Note: when writing new code that uses Wake Locks in Blink, it is recommended to follow the same pattern outlined above. That is, connect to WakeLockService via the //content layer and request a device::mojom::blink::WakeLock via WakeLockService::GetWakeLock(). Do not go through the classes in this module, and do not connect to the Wake Lock services directly. See the example below:

mojo::Remote<mojom::blink::WakeLockService> wake_lock_service;
mojo::Remote<device::mojom::blink::WakeLock> wake_lock;
execution_context->GetInterface(wake_lock_service.BindNewPipeAndPassReceiver());
wake_lock_service->GetWakeLock(..., wake_lock.BindNewPipeAndPassReceiver());
wake_lock_->RequestWakeLock();

Outside Blink

The Wake Lock service is also used by multiple parts of Chromium outside Blink. In other words, it is possible to use the Wake Lock service and prevent screen and CPU from entering a deep power state directly from the browser side.

In fact, this is why WakeLockProvider::GetWakeLockWithoutContext() exists in the first place.
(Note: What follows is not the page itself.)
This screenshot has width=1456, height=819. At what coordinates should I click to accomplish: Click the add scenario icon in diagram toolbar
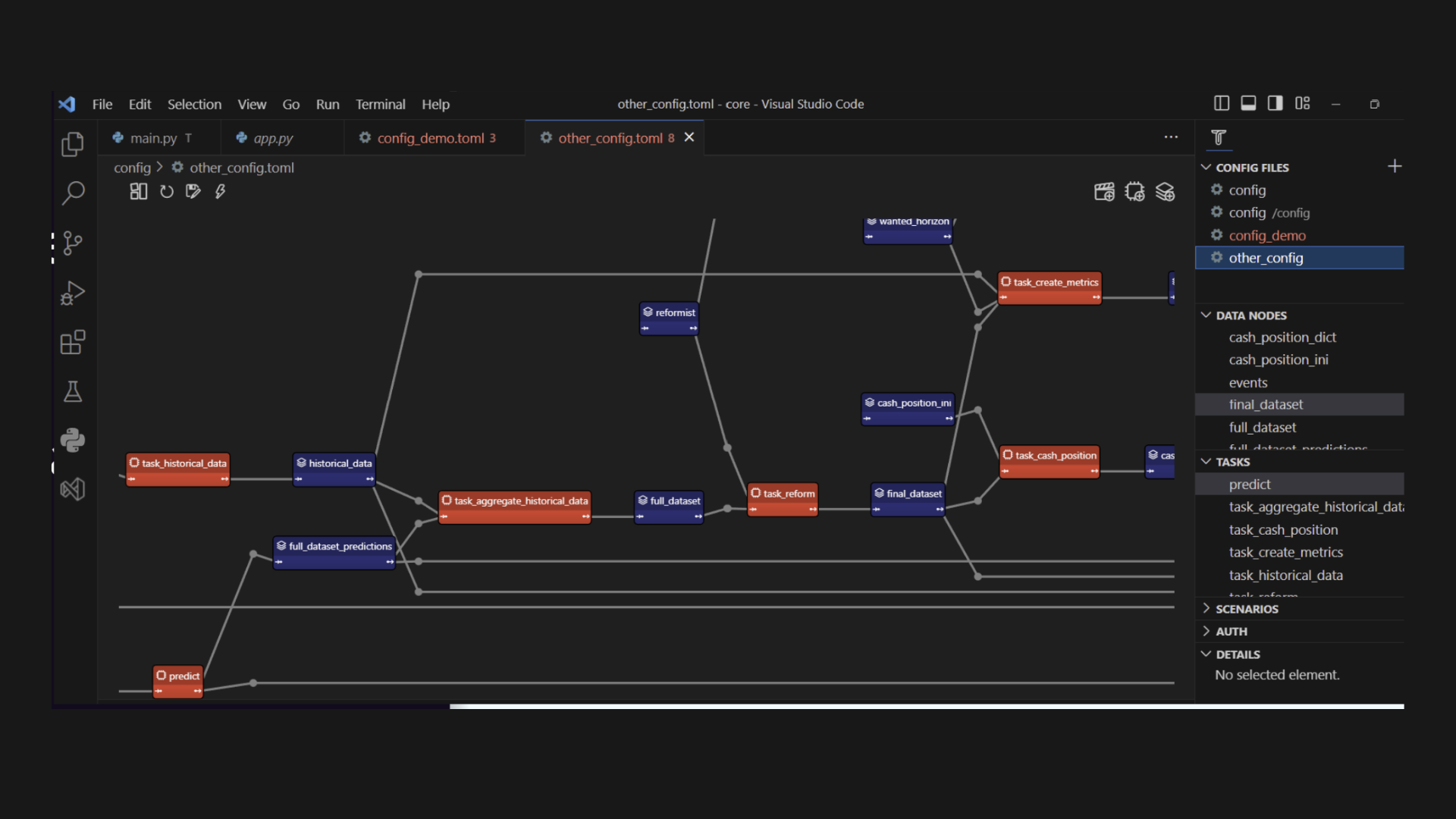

One consequence is that one needs to bear in mind these other usages when changing the public API exposed by the Wake Lock service.

Note: Avoid using WakeLockProvider::GetWakeLockWithoutContext() whenever possible. By design, it does not work on Android.

Example usage outside Blink includes:

Permission Model

The Wake Lock API spec checks for user activation in the context of wake lock permission requests, as a result of a call to WakeLock.request(). If a user agent is configured to prompt a user when a wake lock is requested, user activation is required, otherwise the request will be denied.

In the Chromium implementation, there currently is no “prompt” state, and no permission UI or settings: wake lock requests are either always granted or always denied:

  • Screen wake lock request are always granted without prompting or user activation checks. This is based on the existing precedent of the <video> tag's use of VideoWakeLocks: they are always requested and granted transparently, so even if the Wake Lock API implementation in Chromium started requiring stricter checks, malicious actors could still embed a <video> tag and prevent the screen from turning off without any user interaction.

  • System wake lock requests are always denied in chrome/browser/wake_lock/wake_lock_permission_context.cc. This means the entirety of the code is present and enabled in Blink, but all calls to WakeLock.request('system') currently return a promise that will be rejected with a NotAllowedError. Changing that requires figuring out a permission model for system wake lock requests, which, at the moment, is future work.